Ich hatte die einlaufenden Briefe zu lesen und Wichtiges zur Entscheidung dem Direktor vorzulegen. Natürlich legte ich ihm auch alles Possierliche vor. So kam eines Tages ein Brief des Malers Professor Fleischer. Es war nämlich die Unsitte eingerissen, daß zeitgenössische Künstler ihre Goethedarstellungen in das Goethehaus stifteten, wo sie anfänglich ehrenvolle Plätze erhielten. Da gab es z. B. eine ganz abscheuliche Skulptur von Eberlein: Goethe mit Schillers Schädel in der Hand. »Goethe als Menschenfresser«, spotteten die Weimarer ob diesem ihrem Dichterfürsten, der mit grausig rollenden Augen wie gierig den Schädel in seiner Hand betrachtet. Professor Fleischer jedoch hatte ein Ölgemälde gestiftet »Mehr Licht«. Es zeigte den im Lehnstuhl sterbenden Goethe in furchtbarer Verkrampfung, neben ihm – ebenfalls krampfhaft – zusammengekauert über seiner Hand ein weinendes Frauenzimmer: wohl die Schwiegertochter Ottilie. Goethes Bett neben seinem Sterbesessel erschien, wie auch in Wirklichkeit, mit einer grünen Steppdecke bezogen, es gab auf dem Gemälde auch sonst allerlei in dieser Farbe. Und nun beschwerte sich Fleischer, Oettingen, der für dergleichen Stiftungen einen besonderen Raum als »Schreckenskammer« eingerichtet hatte, habe sein Meisterwerk durch diesen Platzwechsel entehrt und ihn selber gekränkt, der dieses Werk ja »mit seinem Herzblut gemalt« habe.
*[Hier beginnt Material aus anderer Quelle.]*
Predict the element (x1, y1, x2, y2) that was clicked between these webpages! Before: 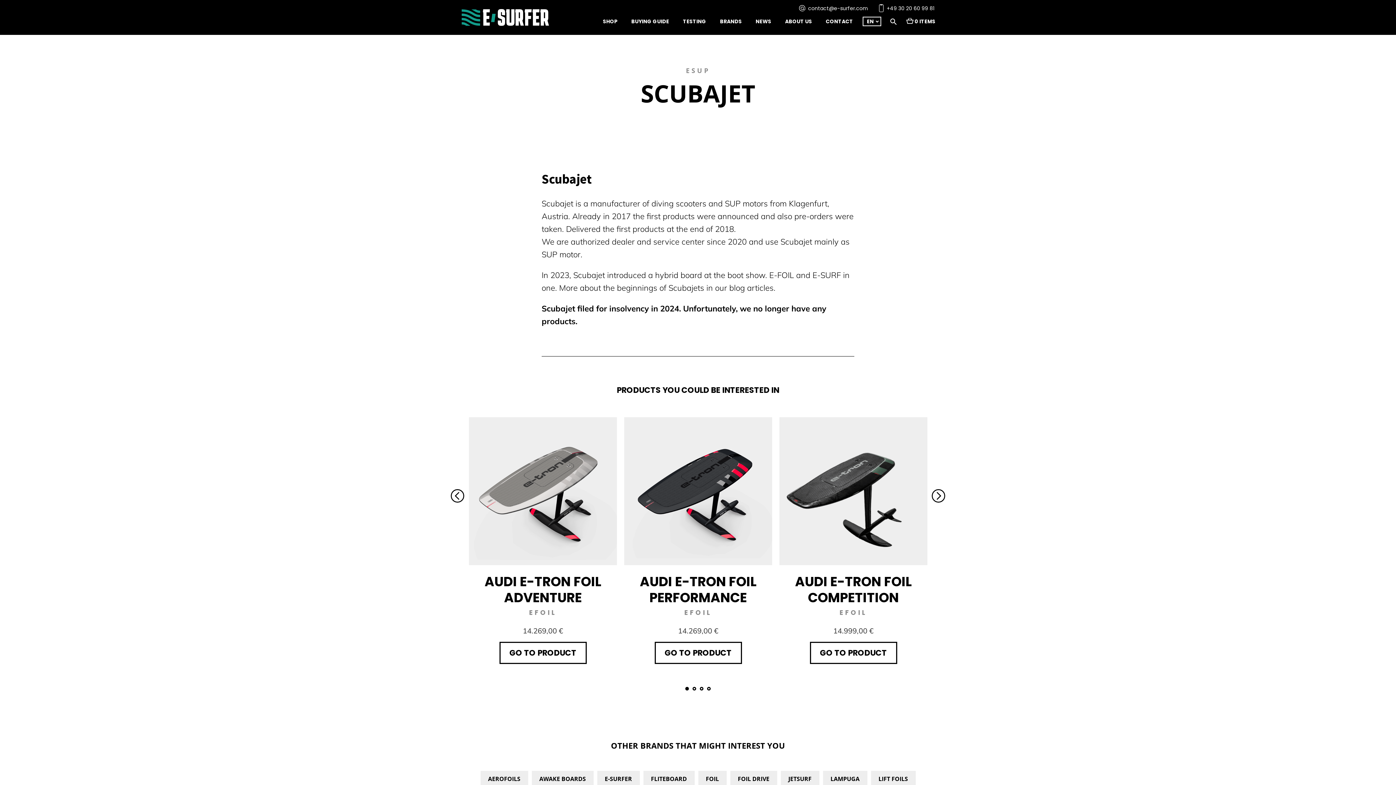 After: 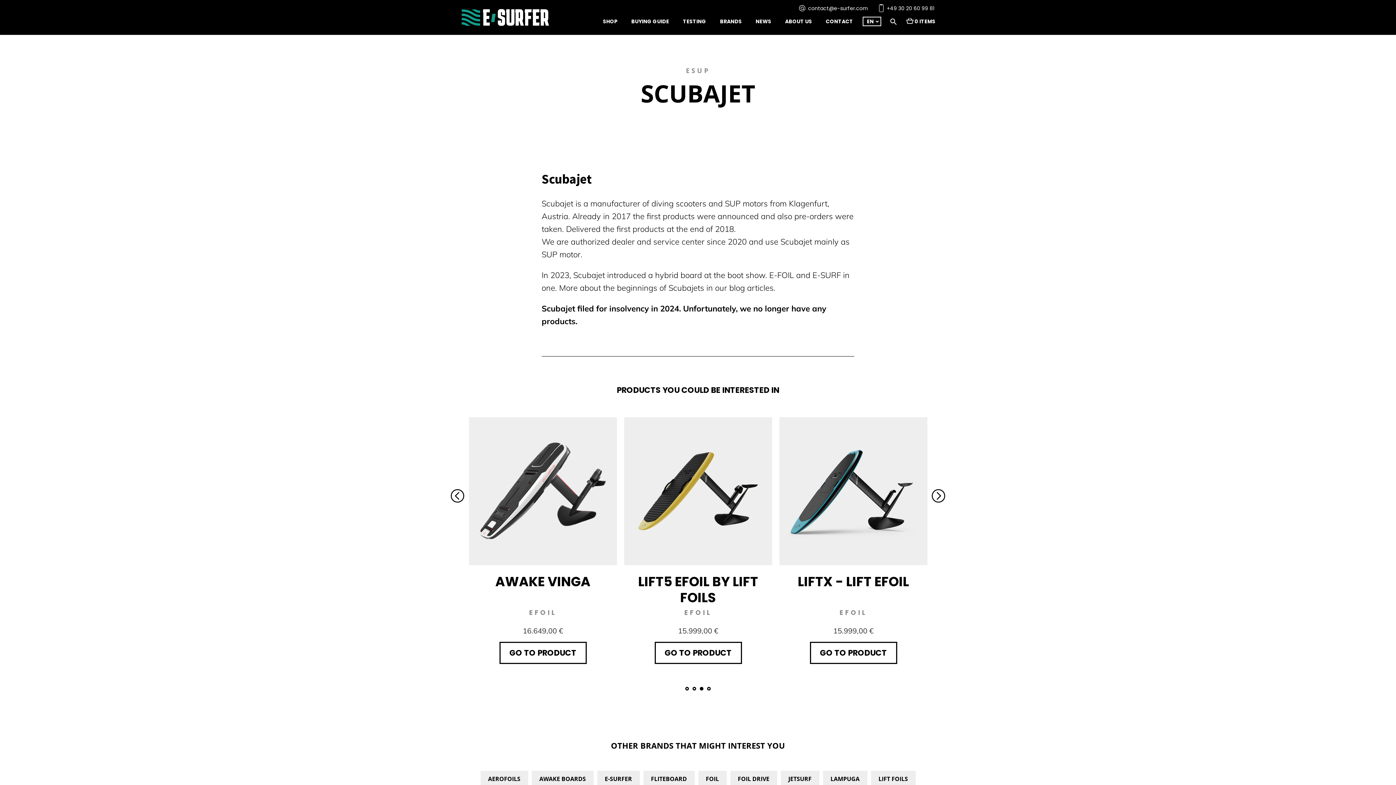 Action: bbox: (700, 687, 703, 690) label: 3 of 4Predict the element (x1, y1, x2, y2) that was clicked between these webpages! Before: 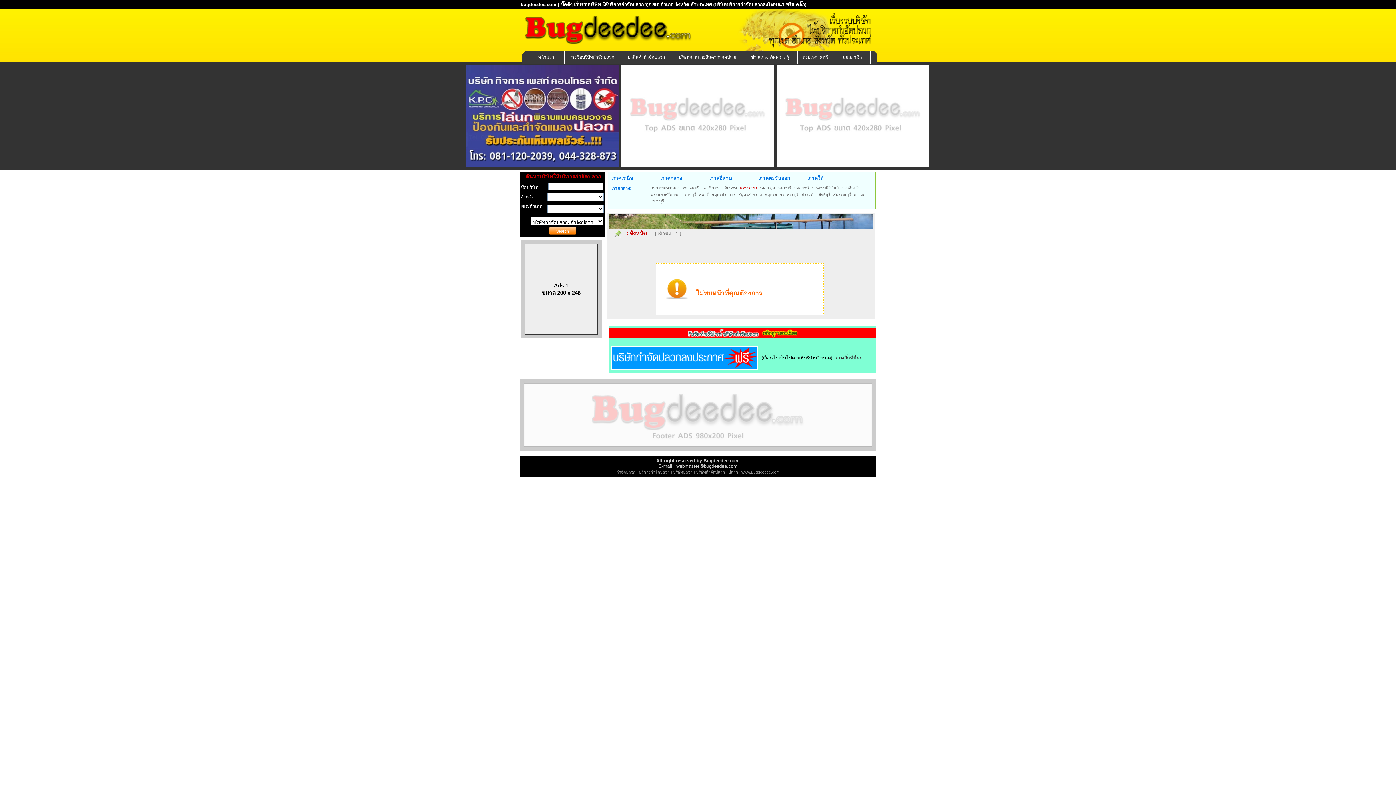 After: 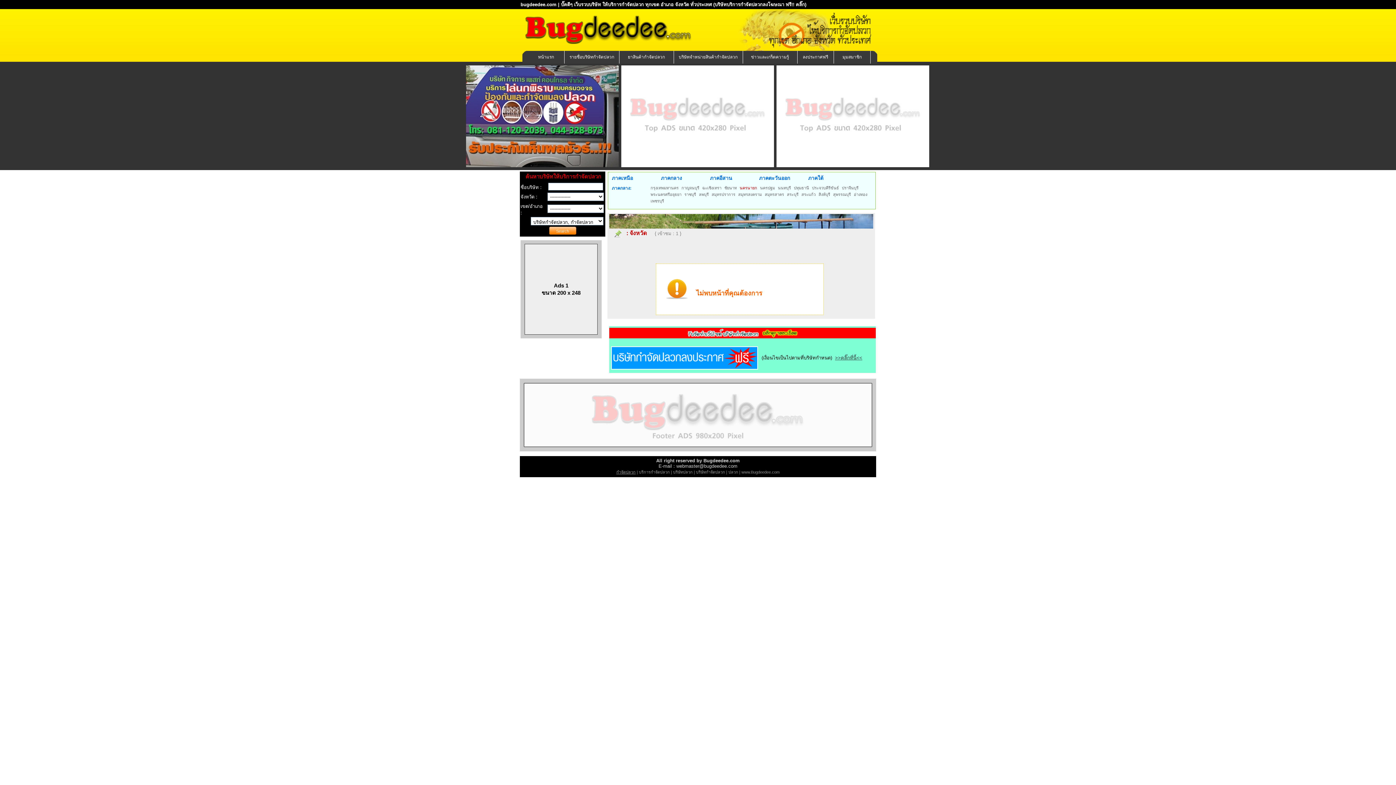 Action: bbox: (616, 470, 635, 474) label: กำจัดปลวก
Ich ging mit der Post zu Oettingen und trug ernsthaft dieses und jenes vor. »Und nun schreibt auch Professor Fleischer«, fuhr ich, als jener Brief an der Reihe war, schmunzelnd fort, »und beschwert sich, daß Sie sein Gemälde in die Schreckenskammer gewiesen haben. Das sei ungerecht, denn er habe sein Kunstwerk mit seinem Herzblut gemalt. Was nun?« – »Daraus ergibt sich für mich nur eines«, platzte Oettingen mit vergnügtem Gelächter aus: »Professor Fleischers Herzblut ist grün.«
So ging es tagtäglich lustig zu. Und dabei wurde doch ernsthafte Arbeit geleistet.